Table source: https://genomics.senescence.info/drugs/browse.php#details-549
(This is a sample — not a complete list.)
An asterisk must be placed next to the new 24% life extension from GlyNAC. Eleven years ago, Flurkeyfound the same 24% life extension with NAC alone. NAC supplementation without glycine is known to increase glutathione production. Do we need glycine in addition, or is cysteine the bottleneck? Levels of both free glycine and cysteine decline with age. This would suggest that supplementation of both should be more effective than supplementing NAC alone. But I was unable to find any study that asked whether GSH levels are raised to a greater extent by GlyNAC than by NAC alone.

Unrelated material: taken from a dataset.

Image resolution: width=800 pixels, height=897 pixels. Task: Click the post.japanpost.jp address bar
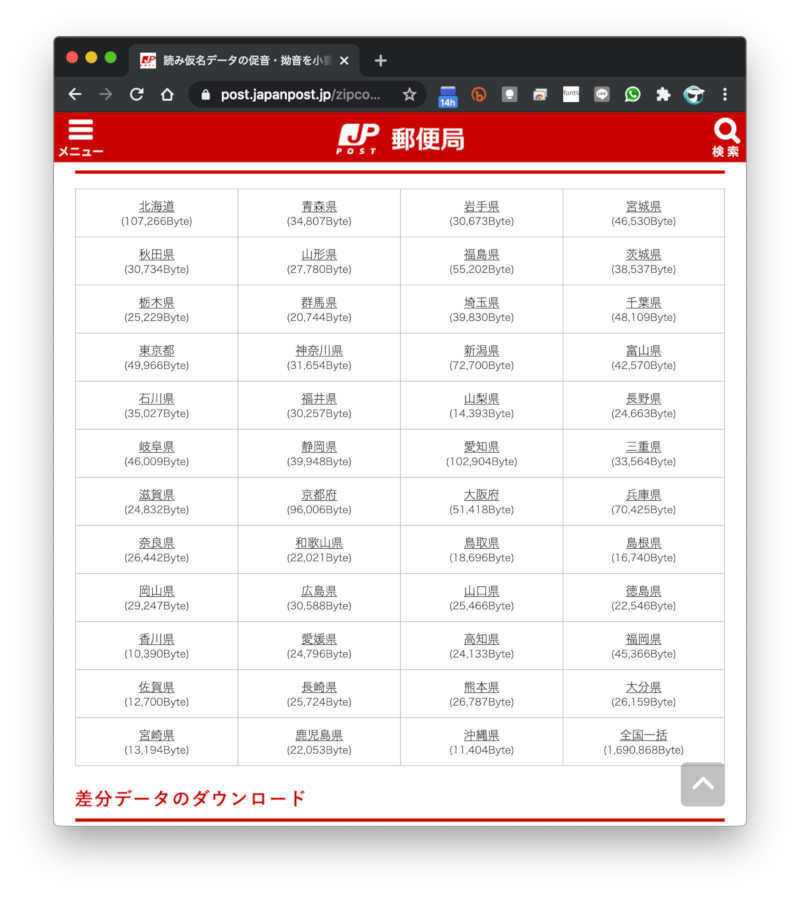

Glycine supplementation in large amounts mimics methionine restriction, which is a known but impractical life extension strategy.
If you decide to take glycine, it should be at bedtime, and in large amounts, a teaspoon or two. (I did this for awhile using glycine as a sweetener in hot chocolate soymilk, until I decided it ruined the taste of the chocolate drink. Whether this is a sound reason for tailoring an anti-aging agenda I’ll leave you to decide.)
All this work comes out of the laboratory of Rajagopal V. Sekhar at Baylor College of Medicine in Texas. It’s time that a broader life extension community joined in the action. I’m grateful to Dr Sekhar for commenting on earlier drafts of this article.